Compito 1 →
Per ciascuna affermazione, indica con sì o no se concorda con il testo sui leghisti di Varese e cita alla lettera le parole che lo stabiliscono.
(a) Le sezioni del partito hanno chiesto la cacciata del segretario provinciale Canton.
(b) Tra i maroniani c'è voglia di festeggiare.
(c) Stefano Candiani ha parlato da Milano.
Compito 2 → Ripeti parola per parola il passo del testo sui leghisti di Varese compreso tra "L’umore che si" e "spalle del movimento.", estremi inclusi.

Testo della pagina →
· · · ·
A Varese, le sezioni del partito hanno chiesto la cacciata del segretario provinciale Canton, reo di avere partecipato ieri alle contestazioni contro Maroni. Mentre tra iscritti e militanti circola un documento che chiede "la testa" di "chi ha rubato e tradito gli ideali del popolo Padano"
Nello stesso documento si torna sulla questione delle risorse, su quei soldi che sarebbero potuti servire per sostenere le spese delle sezioni che “durante tutto il periodo dell’anno organizzano iniziative, producono volantini e materiale informativo, spesso chiedendo agli iscritti sovvenzioni straordinarie per far fronte alle spese”, alla luce di ciò, vedere che chi era chiamato a gestire le risorse del movimento: “ha distratto i fondi verso finalità non compatibili con i nostri ideali, ci indigna e ci fa chiedere al nuovo amministratore l’immediata distribuzione dei fondi alle sezioni in modo che si possa proseguire nell’opera di diffusione degli ideali Padani con risorse adeguate allo scopo”.
L’umore che si respira oggi tra i leghisti è quello della festa triste. Tra i maroniani c’è infatti la consapevolezza che la fine dell’odiato cerchio magico è vicina, ma nello stesso frangente manca la voglia di festeggiare. Per i leghisti la scelta presa del Capo è pesante da digerire: “Le sue dimissioni ci hanno colpito e lasciato affranti – ha spiegato da Varese Stefano Candiani, leghista vicinissimo a Roberto Maroni – mai avremmo voluto che succedesse tutto ciò”. Ora però il percorso è ancora lungo e si dovrà arrivare gradualmente all’individuazione e all’allontanamento di chi ha vissuto sulle spalle del movimento.
· · · ·
Voci della raccolta →
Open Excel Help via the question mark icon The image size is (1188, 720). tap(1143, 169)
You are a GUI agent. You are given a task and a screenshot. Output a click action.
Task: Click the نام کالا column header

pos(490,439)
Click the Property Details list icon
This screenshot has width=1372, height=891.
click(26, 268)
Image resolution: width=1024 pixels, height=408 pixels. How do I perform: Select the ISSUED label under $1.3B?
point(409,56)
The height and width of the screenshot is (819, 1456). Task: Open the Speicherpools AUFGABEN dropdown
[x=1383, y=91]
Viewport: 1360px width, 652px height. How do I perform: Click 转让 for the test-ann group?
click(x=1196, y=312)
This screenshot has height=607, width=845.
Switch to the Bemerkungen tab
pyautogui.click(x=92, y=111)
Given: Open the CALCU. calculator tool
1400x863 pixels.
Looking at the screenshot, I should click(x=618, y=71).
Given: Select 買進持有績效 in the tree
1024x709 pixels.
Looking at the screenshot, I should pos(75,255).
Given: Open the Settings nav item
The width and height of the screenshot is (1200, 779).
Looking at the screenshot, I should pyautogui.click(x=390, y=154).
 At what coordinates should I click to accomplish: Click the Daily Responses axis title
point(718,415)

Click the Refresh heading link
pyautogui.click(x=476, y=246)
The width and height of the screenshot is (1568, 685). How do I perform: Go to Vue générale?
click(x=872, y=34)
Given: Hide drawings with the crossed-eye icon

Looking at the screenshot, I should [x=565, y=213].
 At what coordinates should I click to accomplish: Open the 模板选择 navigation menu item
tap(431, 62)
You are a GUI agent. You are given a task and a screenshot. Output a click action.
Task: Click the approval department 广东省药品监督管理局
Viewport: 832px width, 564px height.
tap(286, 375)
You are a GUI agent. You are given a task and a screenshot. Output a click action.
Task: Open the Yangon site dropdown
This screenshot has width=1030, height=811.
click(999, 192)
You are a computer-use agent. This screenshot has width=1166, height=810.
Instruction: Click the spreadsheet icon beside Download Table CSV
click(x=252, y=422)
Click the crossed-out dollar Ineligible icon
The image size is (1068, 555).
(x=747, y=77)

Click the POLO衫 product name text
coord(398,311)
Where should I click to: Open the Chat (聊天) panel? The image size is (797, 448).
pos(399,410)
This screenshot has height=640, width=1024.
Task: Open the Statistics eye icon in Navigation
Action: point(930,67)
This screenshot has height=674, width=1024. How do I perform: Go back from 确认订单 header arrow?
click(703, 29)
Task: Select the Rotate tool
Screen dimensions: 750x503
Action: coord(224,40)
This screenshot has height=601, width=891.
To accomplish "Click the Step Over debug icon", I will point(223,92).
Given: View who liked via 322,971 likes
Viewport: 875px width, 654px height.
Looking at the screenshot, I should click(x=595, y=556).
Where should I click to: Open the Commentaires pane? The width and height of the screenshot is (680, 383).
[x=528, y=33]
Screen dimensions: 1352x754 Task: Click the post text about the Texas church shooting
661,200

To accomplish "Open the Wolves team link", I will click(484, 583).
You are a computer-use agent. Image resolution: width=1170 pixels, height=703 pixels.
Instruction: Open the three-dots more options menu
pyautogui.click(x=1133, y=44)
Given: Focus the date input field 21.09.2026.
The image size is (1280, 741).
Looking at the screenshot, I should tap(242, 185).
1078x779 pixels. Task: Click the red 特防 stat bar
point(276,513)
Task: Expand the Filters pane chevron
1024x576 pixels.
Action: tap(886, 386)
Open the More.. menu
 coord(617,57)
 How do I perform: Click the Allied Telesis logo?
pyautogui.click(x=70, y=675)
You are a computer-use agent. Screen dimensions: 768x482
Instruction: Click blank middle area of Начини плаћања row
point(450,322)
· · · ·
Risposta 1 →
(a) Sì: «le sezioni del partito hanno chiesto la cacciata del segretario provinciale Canton».
(b) No: «manca la voglia di festeggiare».
(c) No: «ha spiegato da Varese Stefano Candiani».

Risposta 2 →
L’umore che si respira oggi tra i leghisti è quello della festa triste. Tra i maroniani c’è infatti la consapevolezza che la fine dell’odiato cerchio magico è vicina, ma nello stesso frangente manca la voglia di festeggiare. Per i leghisti la scelta presa del Capo è pesante da digerire: “Le sue dimissioni ci hanno colpito e lasciato affranti – ha spiegato da Varese Stefano Candiani, leghista vicinissimo a Roberto Maroni – mai avremmo voluto che succedesse tutto ciò”. Ora però il percorso è ancora lungo e si dovrà arrivare gradualmente all’individuazione e all’allontanamento di chi ha vissuto sulle spalle del movimento.